TANJUNG SELOR, Maqnaia – Asisten Pemerintahan dan Kesejahteraan Rakyat, H Jamal, SH, MAP membuka kegiatan Pelatihan Manajemen Masjid Tahun 2025 yang diselenggarakan Dewan Masjid Indonesia (DMI) Bulungan di Gedung PLHUT Kementerian Agama pada Minggu (28/12).

Dalam sambutannya, H. Jamal menyampaikan bahwa pelatihan tersebut merupakan langkah strategis dan sangat relevan dalam meningkatkan kualitas pengelolaan masjid agar semakin profesional, transparan, dan bermanfaat bagi umat.

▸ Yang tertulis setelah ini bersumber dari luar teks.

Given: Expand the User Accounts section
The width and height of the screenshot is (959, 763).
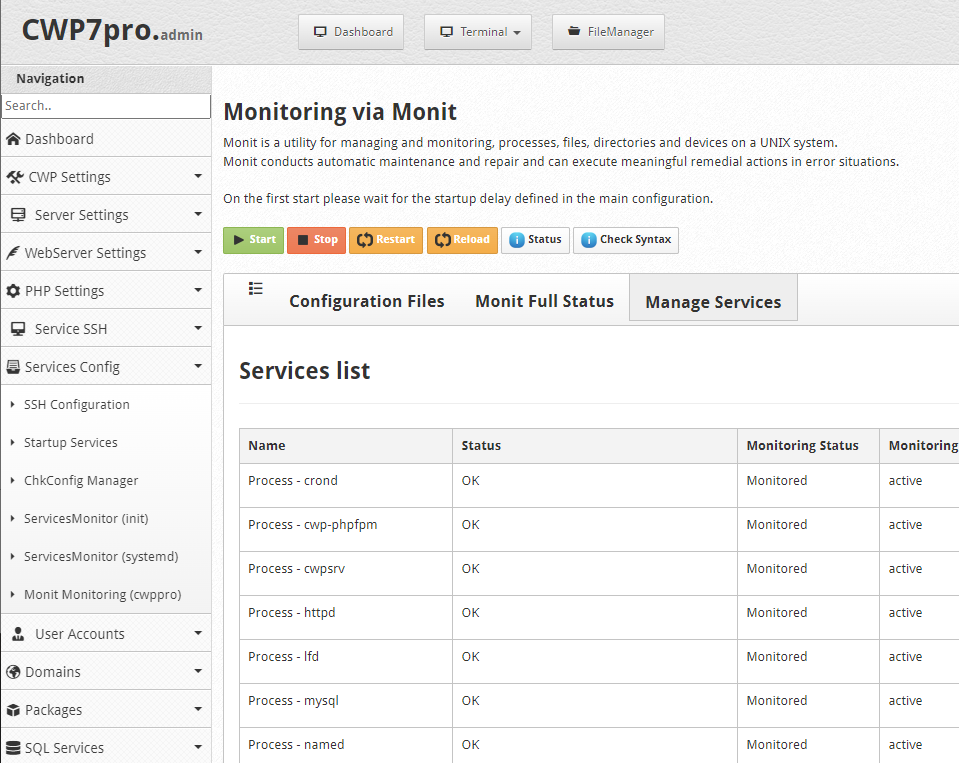Looking at the screenshot, I should 105,634.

“Masjid tidak hanya berfungsi sebagai tempat ibadah ritual, tetapi juga memiliki peran sosial, edukatif, serta pemberdayaan umat,” terangnya. Ia menekankan bahwa pengelolaan masjid yang baik membutuhkan manajemen yang tertata, sumber daya manusia yang kompeten, serta pemanfaatan potensi masjid secara optimal dan berkelanjutan.

“Melalui pelatihan ini, para peserta diharapkan memperoleh pengetahuan dan keterampilan terkait administrasi masjid, pengelolaan keuangan yang akuntabel, perencanaan program keumatan, hingga pemanfaatan teknologi informasi di era digital,” pesannya. Dilanjutkan, Pemkab senantiasa mendukung kegiatan keagamaan yang berorientasi pada peningkatan kualitas kehidupan beragama serta penguatan nilai-nilai moderasi beragama di tengah masyarakat. Masjid yang dikelola dengan baik diharapkan mampu menjadi pusat pembinaan umat, memperkuat ukhuwah Islamiyah, serta berkontribusi dalam menciptakan masyarakat yang religius, rukun, dan berakhlak mulia.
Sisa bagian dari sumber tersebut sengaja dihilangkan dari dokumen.